Tuhu-W (Tuhu Car Inc.) disclosed that it repurchased a total of 1.42 million Class A WVR ordinary shares on 25–26 June 2026 under its existing share-repurchase mandate approved on 5 June 2026. The purchases were made on the Hong Kong Stock Exchange for cancellation and represent 0.17% of the company’s issued share capital at the date of the mandate.
• Breakdown of repurchases – 25 June: 421,100 shares at a volume-weighted average price of HK$12.03, totalling approximately HK$5.07 million. – 26 June: 1,000,000 shares at prices between HK$11.43 and HK$11.98, with an average cost of HK$11.62, amounting to HK$11.62 million.
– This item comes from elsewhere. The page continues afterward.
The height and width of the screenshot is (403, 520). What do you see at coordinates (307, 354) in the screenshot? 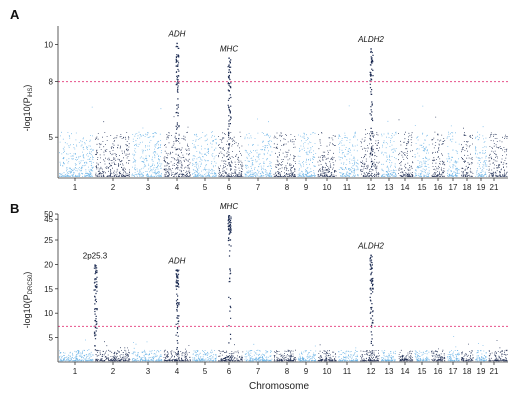
I see `chromosome-9-points` at bounding box center [307, 354].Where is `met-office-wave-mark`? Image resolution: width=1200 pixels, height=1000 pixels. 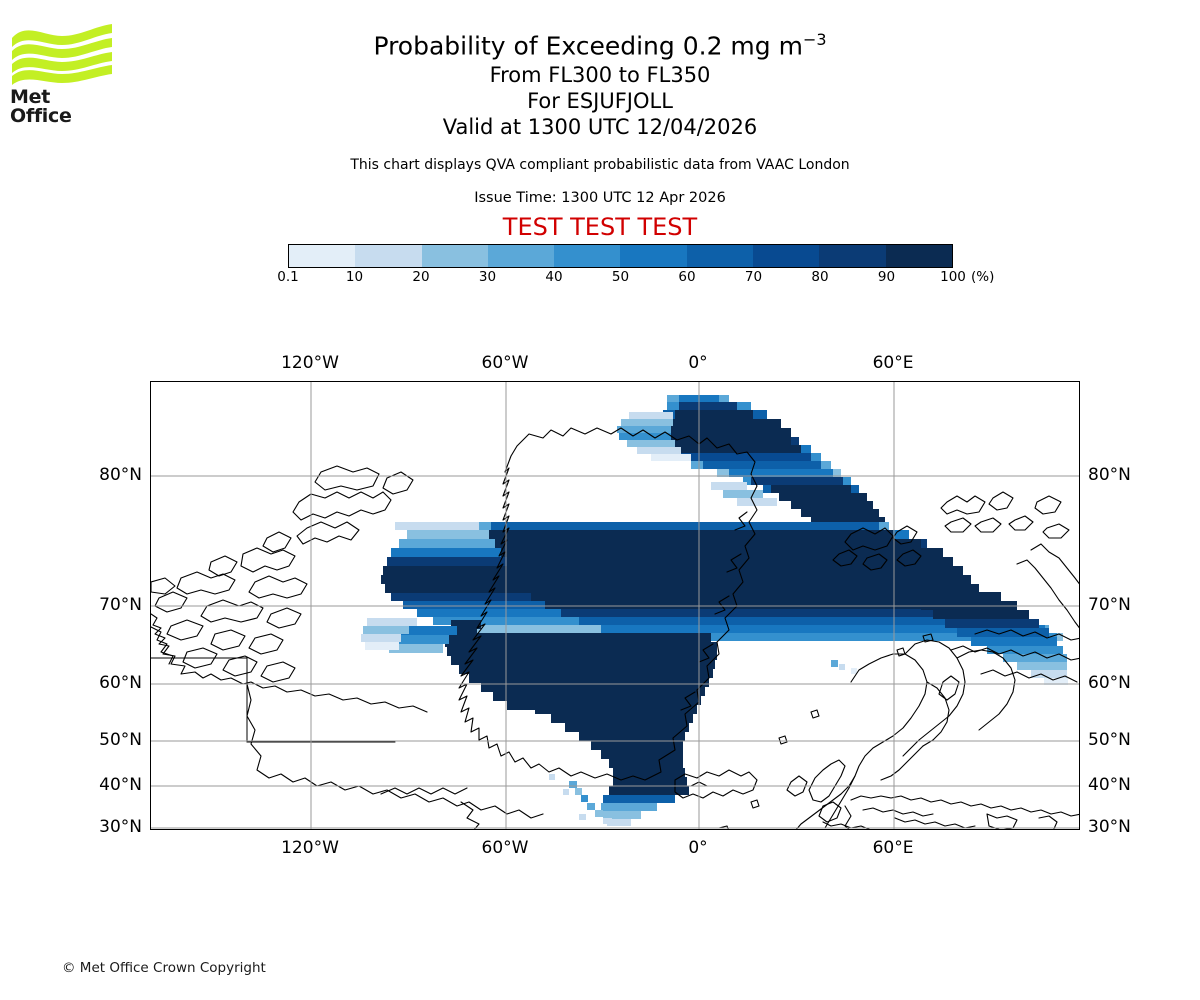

• Aggregate outlay: HK$16.69 million.
• Issued share capital: Remains at 759.77 million shares pending cancellation of the repurchased shares.
• Remaining authority: After the latest transactions, 81.35 million shares remain available for buybacks under the 82.77 million-share mandate.
• Moratorium: In line with Hong Kong listing rules, the company is restricted from issuing new shares until 26 July 2026.
All repurchases were executed in compliance with Main Board Rule 10.06 and related regulations, according to the filing signed by Joint Company Secretary Chen Zhe.